My husband of 13 years and I are living in a tiny cottage on a strawberry farm in South Africa. We don’t have a phone, TV, AC, or microwave, and until March we didn’t even have a stove, but we are loving life. My husband is getting his PhD in ancient languages and I am writing, writing, writing. We have children on the way. Two little citizens of the world are coming to us from strange and unexpected places. Raising them in a foreign culture (for a time) with hardly two hands to rub together will be an exciting challenge. It will also be the experience of a life-time for all of us (including our adopted dogs, should they prove to have longterm memories).
After never having been outside the United States before, my husband and I decided to pack our dogs and move to South Africa. It was a terrifying and spectacular journey. We sold all we owned and headed towards an unknown world. My husband is now getting his PhD in ancient languages and I am sitting in a tiny shack on a strawberry farm, loving on the dogs and working on a new novel.
But this is the story of our kids and it really begins in the airport in DC. There was a family waiting to board the plane with us. A white middle-aged couple (the man clad in his safari best) stood with their six kids, all dressed in soft, pastel cottons. The oldest three were African girls with stunning skin, hair and smiles. They were wide-eyed with the wonder of traveling across the world, perhaps for the first time in memory. There were two six year old boys, one black and one white. They held hands throughout the airport, looking sharp in their matching plaid shirts and flip-flops. The youngest was a white girl, perhaps four years old. They were all so well behaved, despite their excitement. One of the girls leaned on her father’s elbow. He put his arm around her shoulder and kissed the top of her head.
I wanted to look away but I couldn’t. What a brilliant family this was! By the time we got on the plane, I was in love. I told my husband, “I want a polka-dotted family just like that one.” After 13 years of marriage and no success in the offspring-creating department, we didn’t know how we would get the white polka-dot, but we had long since decided to pursue the black one. The need for adoptive parents in South Africa is frightening. But like any official process in Africa, adoption is slow to happen.

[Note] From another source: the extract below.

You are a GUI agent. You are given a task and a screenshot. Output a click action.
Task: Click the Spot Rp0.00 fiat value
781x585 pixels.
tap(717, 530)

Now, as we wait for our baby Xhosa son, I find myself pregnant for the first time at 34. More than ever before, I am excited about the opportunity/challenge of raising an African child. We are blessed to live in this country, to experience such an intense culture, and to be able to share it with both of our kids, no matter their color. What a gift for both of them to be born with the promise of a wider world view. In the months to come my husband and I will feel the full weight of this responsibility. How will the locals accept a white couple with a black child? How can we nurture a permanent sense of ethnic identity in both our children? Will they share a cultural affinity even though they are different colors? We know we cannot be ready for many things, including the obstacles we will face, but we enter this time with a sense of duty and gratitude and joy.